Glacier collapses, burying nearly all of Swiss Alpine village
For days, the inhabitants of Blatten, a village in the Swiss Alps, had been warned by geologists that an unstable glacier high above their homes could collapse.
On Wednesday afternoon, days after residents were evacuated, the glacier broke up under the weight of overlying rocks, burying the village under some 3 million cubic meters of ice, rock and mud. Authorities said one person is missing but have not reported any confirmed casualties.
The trail of debris – which officials said stretched more than a mile – blocked the river that flows through the village, flooding the few surviving structures.
“We have lost our village,” Blatten Mayor Matthias Bellwald said at an emotional news conference Wednesday evening, describing the destruction as extensive. He appealed for help to rebuild the village.
Stéphane Ganzer, a councillor for the province of Valais, told Swiss media that the cascade of rubble buried about 90% of the village. Authorities suspect that the collapse was caused by high-altitude snowmelt, but its precise trigger is unclear.
A 64-year-old resident, believed to have been in the area at the time of the collapse, is still missing, police said. In a statement Wednesday afternoon, police said they had deployed a thermal drone and sent rescue specialists to find him.
Debris from the collapse also triggered a dangerous flood. On Thursday, officials in Valais warned that the accumulation of material in the valley had blocked the Lonza River, forming a lake that flooded Blatten’s remaining buildings. Officials have increased the capacity of a downstream dam and evacuated nearby villagers in case water there overflows.
According to Mylène Jacquemart, a glaciologist at the Federal Institute of Technology Zurich, the glacier was crushed and pushed down under the growing weight of overlying rocks.
“The rock slope above the glacier started to crack apart and fall down,” she said in a phone interview Thursday, explaining that rocks had fallen on top of the glacier over two weeks and eventually caused the glacier to give way. “Think of a giant pile of rock on top of a tiny glacier.”
The chain of events that triggered the glacier to dislodge is not yet clear, however. “Whether it was simply the glacier collapsing under the weight of the overlaying material, or additional weight being put on it as maybe more material collapsed from above – we don’t know,” Jacquemart said.
The glacier’s collapse was so explosive that it corresponded to a 3.1-magnitude earthquake on Switzerland’s scale, according to the country’s Seismological Service. In a statement, the agency said the mass movement was one of the largest ever recorded in the country.

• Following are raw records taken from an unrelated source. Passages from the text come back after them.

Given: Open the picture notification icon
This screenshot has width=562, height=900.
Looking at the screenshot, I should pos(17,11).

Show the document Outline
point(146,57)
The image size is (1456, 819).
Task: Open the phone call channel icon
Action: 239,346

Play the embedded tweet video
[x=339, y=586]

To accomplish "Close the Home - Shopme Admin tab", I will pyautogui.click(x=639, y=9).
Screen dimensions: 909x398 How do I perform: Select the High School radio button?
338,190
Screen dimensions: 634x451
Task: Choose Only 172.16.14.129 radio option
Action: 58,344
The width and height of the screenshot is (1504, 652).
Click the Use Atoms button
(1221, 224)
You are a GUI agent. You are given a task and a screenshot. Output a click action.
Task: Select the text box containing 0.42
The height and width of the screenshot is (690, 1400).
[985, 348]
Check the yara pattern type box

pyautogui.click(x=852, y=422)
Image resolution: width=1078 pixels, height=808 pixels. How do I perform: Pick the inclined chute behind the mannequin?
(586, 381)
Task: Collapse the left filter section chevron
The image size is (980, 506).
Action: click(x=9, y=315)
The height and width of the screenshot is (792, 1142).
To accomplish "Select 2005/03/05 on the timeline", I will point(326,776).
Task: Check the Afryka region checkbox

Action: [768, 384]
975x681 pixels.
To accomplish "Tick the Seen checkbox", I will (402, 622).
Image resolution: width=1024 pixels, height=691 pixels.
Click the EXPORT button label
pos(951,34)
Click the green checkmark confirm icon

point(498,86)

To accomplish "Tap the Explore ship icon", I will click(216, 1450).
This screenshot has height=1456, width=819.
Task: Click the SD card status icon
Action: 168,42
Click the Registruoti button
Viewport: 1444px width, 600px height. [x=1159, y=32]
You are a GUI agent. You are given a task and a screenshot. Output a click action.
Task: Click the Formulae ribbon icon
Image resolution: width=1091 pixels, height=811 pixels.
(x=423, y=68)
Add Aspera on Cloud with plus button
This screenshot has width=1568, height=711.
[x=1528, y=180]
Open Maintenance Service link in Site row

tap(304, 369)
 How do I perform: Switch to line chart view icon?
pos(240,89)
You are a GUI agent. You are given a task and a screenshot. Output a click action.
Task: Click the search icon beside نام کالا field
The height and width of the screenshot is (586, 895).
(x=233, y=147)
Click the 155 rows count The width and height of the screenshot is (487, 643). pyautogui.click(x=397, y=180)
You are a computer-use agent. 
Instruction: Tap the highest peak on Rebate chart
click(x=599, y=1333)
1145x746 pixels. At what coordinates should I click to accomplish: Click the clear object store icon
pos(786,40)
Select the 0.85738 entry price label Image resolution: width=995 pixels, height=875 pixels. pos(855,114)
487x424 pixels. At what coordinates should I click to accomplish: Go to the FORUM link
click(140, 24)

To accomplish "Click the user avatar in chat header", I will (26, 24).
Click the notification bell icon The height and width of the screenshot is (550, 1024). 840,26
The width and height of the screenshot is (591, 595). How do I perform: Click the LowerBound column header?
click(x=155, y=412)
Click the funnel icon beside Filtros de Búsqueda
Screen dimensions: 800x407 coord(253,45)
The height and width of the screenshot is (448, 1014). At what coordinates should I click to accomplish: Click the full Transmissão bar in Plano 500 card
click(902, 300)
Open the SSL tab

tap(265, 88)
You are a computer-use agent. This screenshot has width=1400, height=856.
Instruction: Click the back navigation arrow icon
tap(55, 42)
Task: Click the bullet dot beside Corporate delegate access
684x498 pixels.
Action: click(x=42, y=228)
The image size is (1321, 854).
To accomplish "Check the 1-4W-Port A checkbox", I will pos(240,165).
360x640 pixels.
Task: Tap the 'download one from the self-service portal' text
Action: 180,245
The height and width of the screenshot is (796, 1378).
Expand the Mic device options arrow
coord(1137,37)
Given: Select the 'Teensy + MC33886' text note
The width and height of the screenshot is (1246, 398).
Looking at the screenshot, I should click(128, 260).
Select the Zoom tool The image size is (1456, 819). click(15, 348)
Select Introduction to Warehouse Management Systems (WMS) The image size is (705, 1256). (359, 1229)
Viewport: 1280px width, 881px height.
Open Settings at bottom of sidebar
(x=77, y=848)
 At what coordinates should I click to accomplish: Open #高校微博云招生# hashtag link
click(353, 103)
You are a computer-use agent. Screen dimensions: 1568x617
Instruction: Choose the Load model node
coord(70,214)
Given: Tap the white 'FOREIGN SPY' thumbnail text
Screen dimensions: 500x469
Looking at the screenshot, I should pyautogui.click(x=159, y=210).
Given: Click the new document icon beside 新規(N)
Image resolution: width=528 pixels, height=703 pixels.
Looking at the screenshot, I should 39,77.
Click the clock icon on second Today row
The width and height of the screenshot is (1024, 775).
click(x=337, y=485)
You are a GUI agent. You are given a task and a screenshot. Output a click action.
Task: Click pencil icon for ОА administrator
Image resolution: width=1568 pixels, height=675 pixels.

Experts are mixed on whether the collapse was caused by climate change. Christophe Lambiel, a geologist at the University of Lausanne, told Switzerland’s national broadcaster that the glacier had previously been supported by a high rock face encased in permafrost, which had degraded over the past 10 to 15 years, putting pressure on the glacier. He said climate change “probably” played some role in the collapse.
Jacquemart said it wasn’t possible to tell without longer-term data, but she said: “The changes ongoing at high mountains are certainly not leading to more-stable configurations. So there’s a possibility that climate change was an important factor, but we cannot say for certain.”
She pointed out that mountains undergo millennia-long cycles of growth and collapse as they strain under geological forces. “Pieces of mountains have to sometimes fall down; otherwise mountains would just grow forever,” she said. “Maybe the time was just right for this mountain to fall down.”